E.

14th January 1836.

Very dear Sir and Friend,

... The object or system of the secret school, in explaining the mysteries, is to show that those whom we take for beings existing outside of ourselves, and who are represented to us as such by the Christian doctrine, are none other than our internal ideas or affections; that is to say, that those supernatural personages who are exhibited to men as divine are the human faculties themselves, personified by ancient secret art; and that these figurative personages merge the one into the other, and interpenetrate and unify in one sole being—namely, in Man.

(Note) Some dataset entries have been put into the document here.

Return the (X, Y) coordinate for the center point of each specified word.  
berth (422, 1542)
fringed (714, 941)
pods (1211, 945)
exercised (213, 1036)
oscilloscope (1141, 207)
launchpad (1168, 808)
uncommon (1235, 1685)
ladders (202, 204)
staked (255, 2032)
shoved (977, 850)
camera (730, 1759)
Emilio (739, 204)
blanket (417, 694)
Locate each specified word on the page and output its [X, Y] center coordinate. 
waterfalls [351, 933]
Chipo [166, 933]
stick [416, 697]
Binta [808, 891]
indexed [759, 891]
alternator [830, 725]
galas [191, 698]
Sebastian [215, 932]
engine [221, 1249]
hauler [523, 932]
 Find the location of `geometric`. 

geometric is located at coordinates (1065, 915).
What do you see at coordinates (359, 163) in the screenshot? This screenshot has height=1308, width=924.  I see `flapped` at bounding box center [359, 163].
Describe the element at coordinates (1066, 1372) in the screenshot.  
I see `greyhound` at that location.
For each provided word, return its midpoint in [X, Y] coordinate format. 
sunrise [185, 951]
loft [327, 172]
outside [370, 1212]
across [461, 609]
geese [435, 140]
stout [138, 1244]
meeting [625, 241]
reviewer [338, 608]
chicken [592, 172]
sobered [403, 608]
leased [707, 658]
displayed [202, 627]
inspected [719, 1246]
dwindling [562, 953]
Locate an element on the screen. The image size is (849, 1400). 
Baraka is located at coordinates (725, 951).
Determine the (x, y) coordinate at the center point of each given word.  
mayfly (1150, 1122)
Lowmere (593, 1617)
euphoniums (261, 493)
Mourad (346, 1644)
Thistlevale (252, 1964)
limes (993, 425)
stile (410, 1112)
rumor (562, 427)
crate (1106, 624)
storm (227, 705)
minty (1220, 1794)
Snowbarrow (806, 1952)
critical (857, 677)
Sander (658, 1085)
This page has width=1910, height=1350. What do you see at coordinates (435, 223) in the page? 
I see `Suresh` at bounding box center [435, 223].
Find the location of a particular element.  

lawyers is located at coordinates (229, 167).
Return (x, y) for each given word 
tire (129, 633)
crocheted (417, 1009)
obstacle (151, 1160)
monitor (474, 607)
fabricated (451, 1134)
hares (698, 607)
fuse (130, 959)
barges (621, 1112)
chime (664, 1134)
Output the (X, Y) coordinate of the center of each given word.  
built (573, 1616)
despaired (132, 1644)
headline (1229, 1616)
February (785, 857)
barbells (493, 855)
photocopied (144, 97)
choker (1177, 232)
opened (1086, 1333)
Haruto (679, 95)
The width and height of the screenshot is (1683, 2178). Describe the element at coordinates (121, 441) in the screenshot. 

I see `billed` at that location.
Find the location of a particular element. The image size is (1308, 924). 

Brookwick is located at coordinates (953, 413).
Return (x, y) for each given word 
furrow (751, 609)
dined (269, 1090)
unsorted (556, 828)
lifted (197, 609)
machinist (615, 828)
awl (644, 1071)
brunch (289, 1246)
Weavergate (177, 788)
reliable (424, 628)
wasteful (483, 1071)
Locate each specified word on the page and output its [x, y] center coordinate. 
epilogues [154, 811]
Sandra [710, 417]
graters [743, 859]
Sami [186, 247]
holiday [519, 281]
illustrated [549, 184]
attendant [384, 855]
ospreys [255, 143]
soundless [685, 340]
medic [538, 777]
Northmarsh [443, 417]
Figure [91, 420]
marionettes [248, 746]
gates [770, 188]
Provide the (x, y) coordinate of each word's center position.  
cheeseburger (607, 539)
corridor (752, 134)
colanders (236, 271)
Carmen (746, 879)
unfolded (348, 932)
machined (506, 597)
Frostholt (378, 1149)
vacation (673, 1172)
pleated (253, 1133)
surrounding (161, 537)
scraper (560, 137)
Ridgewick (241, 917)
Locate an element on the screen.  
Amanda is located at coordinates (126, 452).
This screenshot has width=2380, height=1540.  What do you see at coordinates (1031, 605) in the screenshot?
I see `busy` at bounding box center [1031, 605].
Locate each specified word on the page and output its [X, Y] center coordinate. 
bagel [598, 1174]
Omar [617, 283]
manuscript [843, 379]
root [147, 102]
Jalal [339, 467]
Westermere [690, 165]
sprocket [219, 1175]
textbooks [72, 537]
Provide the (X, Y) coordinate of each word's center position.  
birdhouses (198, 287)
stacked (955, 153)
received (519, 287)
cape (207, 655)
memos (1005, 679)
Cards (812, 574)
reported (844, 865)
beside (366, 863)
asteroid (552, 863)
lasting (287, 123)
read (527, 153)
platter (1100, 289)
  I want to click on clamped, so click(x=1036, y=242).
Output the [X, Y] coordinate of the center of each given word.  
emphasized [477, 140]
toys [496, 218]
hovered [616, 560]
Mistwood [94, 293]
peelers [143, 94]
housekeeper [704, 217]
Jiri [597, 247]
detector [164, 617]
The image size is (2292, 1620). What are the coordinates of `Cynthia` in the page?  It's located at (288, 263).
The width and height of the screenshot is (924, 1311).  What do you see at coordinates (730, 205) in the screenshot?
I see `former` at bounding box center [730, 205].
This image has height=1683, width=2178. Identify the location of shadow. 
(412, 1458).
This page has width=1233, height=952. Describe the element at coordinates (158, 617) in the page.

The ultimate revelation.

This is equally the system of Dante, both in the Divine Comedy and in the Vita Nuova—which latter gives the keys of the former....

Origen and Tertullian, as well as Synesius, Bishop of Cyrene, give in the sect-language the keys to the whole New Testament, and partly to the Old:... the selfsame explanation which is given in the mysteries of the present still-subsisting sect.

From the writings of the latter I gather that the secret school of the Christian priesthood is continued by Masonry; that one of the heads of the school in Constantine’s time, Sylvester, came to an understanding with that despot to suppress the secret explanation, and to retain merely the formula of the external figures, which understanding produced the papacy or priesthood of Rome; but that other chiefs of the same school, indignant at his having sold the interests of mankind to the secular power, severed themselves from him and persisted in the secret teaching,—which went on to the late ages (and here we arrive at Dante), and so continued up to our own times.